El Maratón de Palestina 2026 volvió a celebrarse en Belén después de tres años de interrupción debido a los enfrentamientos armados, congregando a miles de corredores locales e internacionales bajo el lema «Corre por la libertad». Este evento no solo fue una competencia deportiva, sino una muestra de solidaridad y resistencia frente a las dificultades que impone el conflicto. Parroquias y plazas públicas se llenaron de corredores que, a pesar de las restricciones y el peligro constante, recorrieron las calles marcadas por grafitis que claman el fin de la ocupación.
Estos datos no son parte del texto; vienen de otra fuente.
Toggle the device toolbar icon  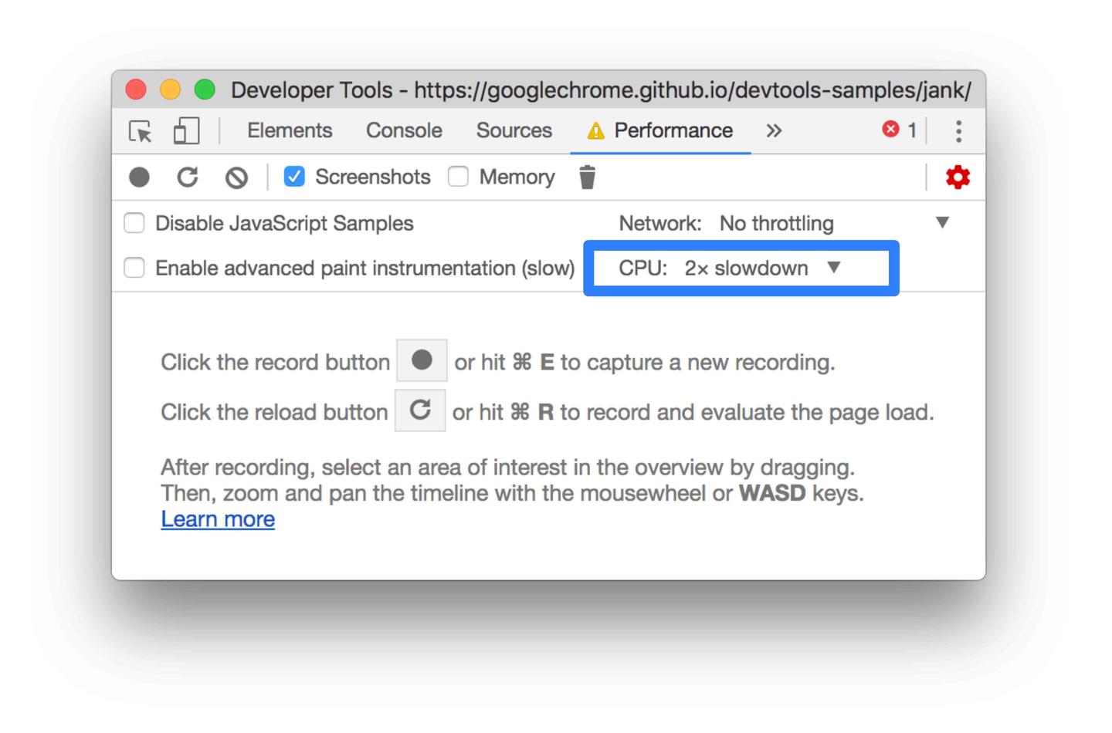[x=185, y=130]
En simultáneo, la ciudad de Gaza organizó una carrera simbólica que partió desde el puente histórico de Wadi, incluyendo la participación de personas con discapacidad y amputados por la guerra. En ese espacio especialmente adaptado, mujeres deportistas retomaron las pistas después de años de prohibiciones, evidenciando una firme voluntad colectiva de avance social y superación. Familias completas también formaron parte de la carrera, recorriendo distancias menores para fomentar la salud y la cohesión comunitaria.
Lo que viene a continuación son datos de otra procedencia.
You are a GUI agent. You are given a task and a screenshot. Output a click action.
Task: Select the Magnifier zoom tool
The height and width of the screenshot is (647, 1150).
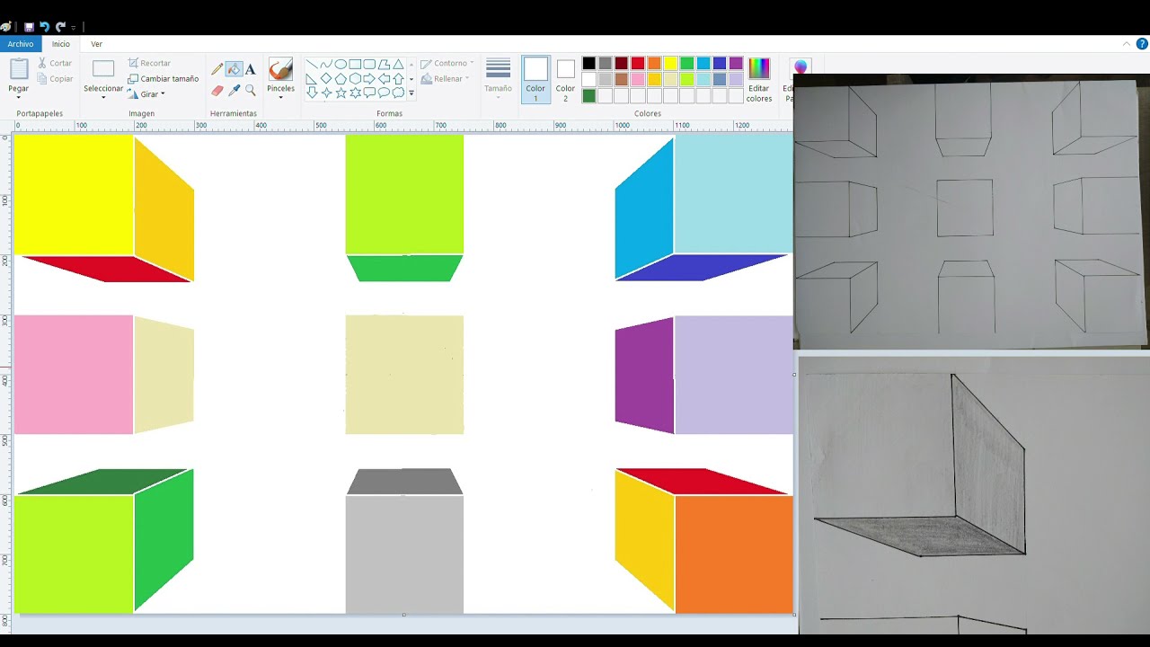point(251,91)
El recorrido oficial en Cisjordania constó en dos vueltas a un circuito único por la carestía de caminos libres, un reflejo palpable de cómo los asentamientos y barreras militares limitan severamente el espacio vital para los palestinos. Los corredores enfrentaron no solo un recorrido físicamente exigente, sino también la presencia constante de muros y puestos de control que dificultan la libertad de movimiento cotidiana. El muro de hormigón, que divide el territorio, fue un escenario significativo durante la carrera, simbolizando las barreras que el pueblo busca derribar.

Este evento fue impulsado y coordinado por el Consejo Superior Palestino para la Juventud y el Deporte, institución que destacó la carrera como un punto de inflexión hacia la normalización de las actividades civiles en la región. Bajo un ambiente festivo en la Plaza del Pesebre, los tamborileros animaron la competencia, reforzando el mensaje de unidad nacional y esperanza frente a la adversidad política y militar.

  • Más de 13,000 corredores participaron en Belén y Gaza.
  • La carrera en Gaza incluyó personas con discapacidad y amputados por la guerra.
  • En Cisjordania, el circuito exigió dos vueltas debido a las restricciones físicas y territoriales.
  • Mujeres deportistas regresaron a la competencia tras años de prohibiciones.
  • Familias corrieron distancias cortas para promover la salud comunitaria.

Los organizadores hicieron énfasis en que, pese a las trabas, el deporte funciona como una forma pacífica y efectiva de resistencia, donde cada paso representa la lucha por un futuro con mayor libertad. Según sus palabras, los corredores no solo superaron obstáculos físicos, sino que confrontaron la dura realidad de un pueblo que se esfuerza por desplazarse sin impedimentos burocráticos o militares.